Trecho do documento
De acordo com a mídia estatal da China, o Partido Comunista Chinês (PCC) acabará discretamente com uma política que incentiva funcionários locais a punir indivíduos de suas jurisdições que apelam em Pequim pela reparação de injustiças.
O Regulamento de Petição teve sua origem nos primórdios da perseguição à disciplina espiritual do Falun Gong. O então líder chinês Jiang Zemin temia o grande número de adeptos do Falun Gong – mais numerosos do que os membros do PCC – e também temia a atratividade e influência dos ensinamentos da prática sobre o povo chinês. Assim, ele ordenou a erradicação do Falun Gong.
Imediatamente após o Falun Gong ser proibido em 20 de julho de 1999, seus praticantes começaram a inundar Pequim para apelar às autoridades centrais que revertessem sua decisão.
Estádios foram lotados com praticantes detidos e, apesar do tratamento áspero nas mãos das autoridades, os praticantes continuavam chegando. De acordo com praticantes que estavam em Pequim na época, cerca de 1 milhão deles se reuniram na cidade em outubro de 1999 para apelar.
Numa série de artigos que descrevem a perseguição ao Falun Gong na cidade de Weifang, pelos quais Ian Johnson ganhou o Prêmio Pulitzer, ele relatou como as autoridades locais passaram a ser responsabilizadas se os praticantes a caminho de Pequim chegassem a 480 quilômetros da capital.
Em 2000, Johnson informou que 11 praticantes do Falun Gong de Weifang, que apelaram em Pequim, morreram sob tortura. As autoridades centrais pressionaram as autoridades provinciais, que por sua vez pressionaram as autoridades de Weifang, que finalmente brutalizaram os praticantes.

Instrução
Resuma em duas frases o trecho sobre o Regulamento de Petição na China.

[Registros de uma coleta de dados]
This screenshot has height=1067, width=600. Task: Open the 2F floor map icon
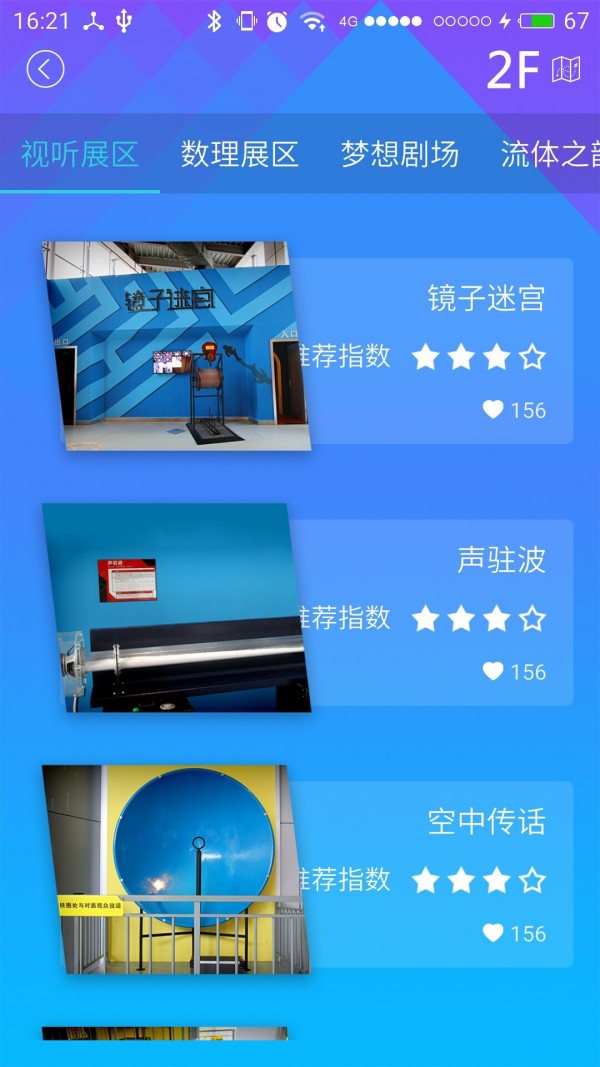pos(566,69)
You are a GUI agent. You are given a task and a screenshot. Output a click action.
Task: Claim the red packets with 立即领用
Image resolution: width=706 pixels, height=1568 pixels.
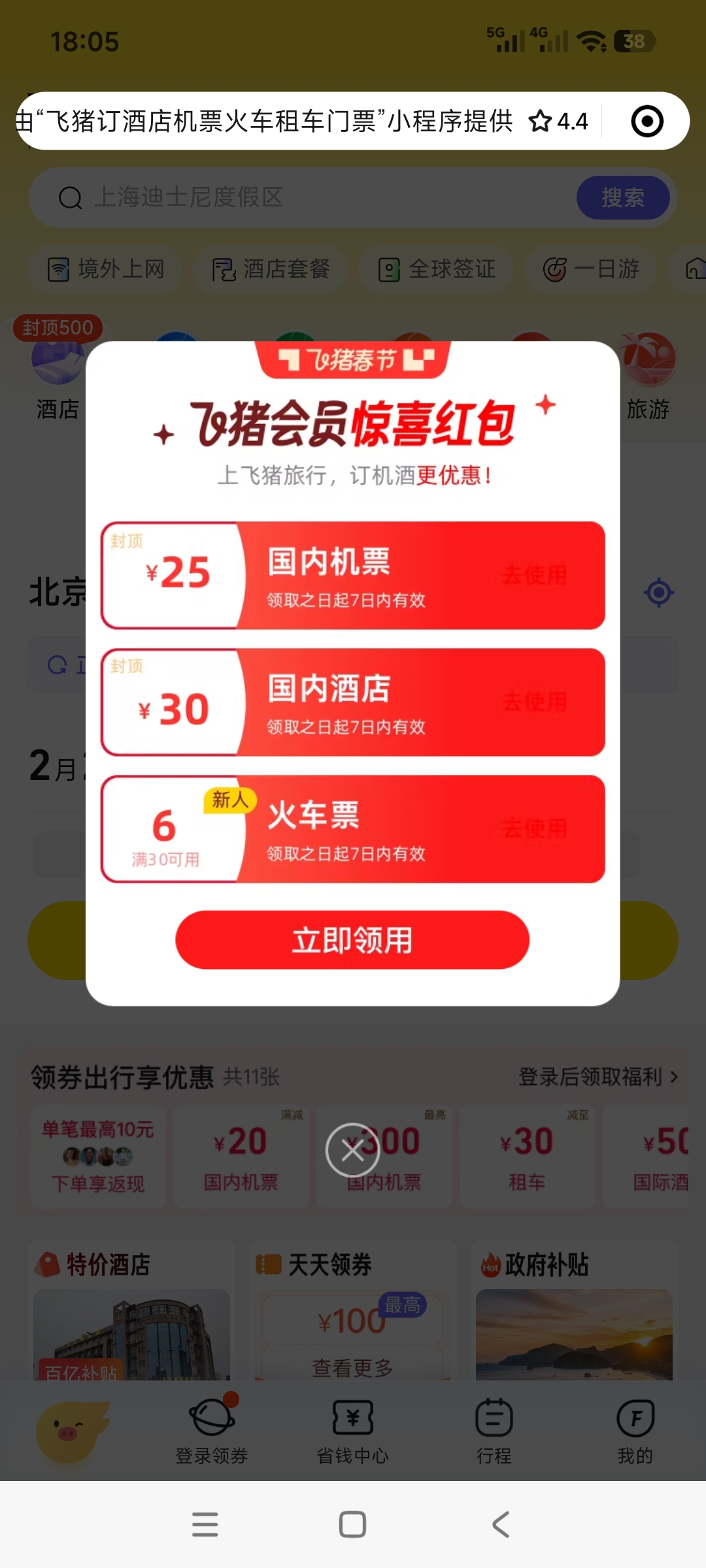[x=352, y=939]
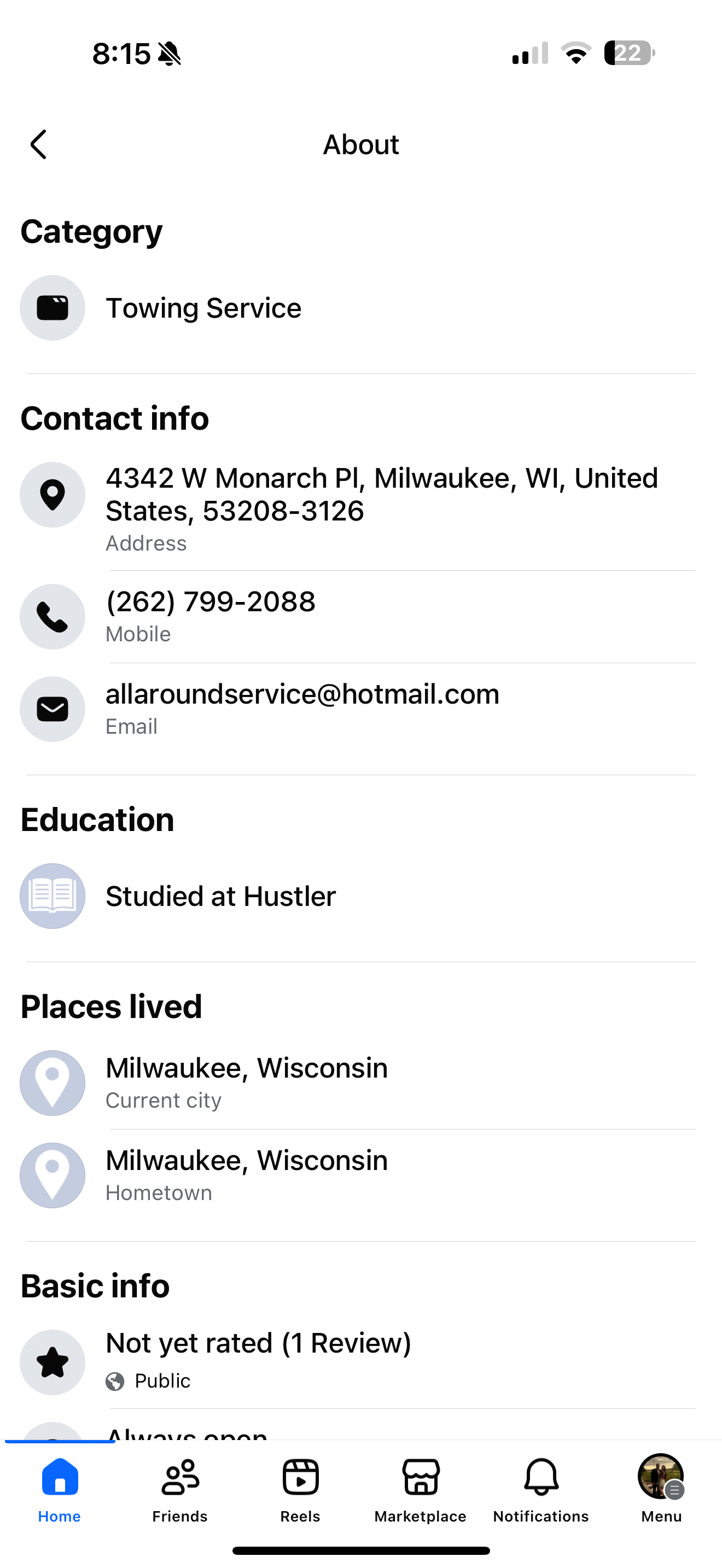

Resposta
Segundo a mídia estatal chinesa, o PCC acabará discretamente com uma política que incentiva funcionários locais a punir quem apela em Pequim pela reparação de injustiças, e o Regulamento de Petição surgiu no início da perseguição ao Falun Gong, ordenada por Jiang Zemin. Depois da proibição do Falun Gong em 20 de julho de 1999, seus praticantes foram em massa a Pequim para apelar, e Ian Johnson relatou que as autoridades locais passaram a ser responsabilizadas se eles chegassem a 480 quilômetros da capital e que, em 2000, 11 praticantes de Weifang que apelaram em Pequim morreram sob tortura.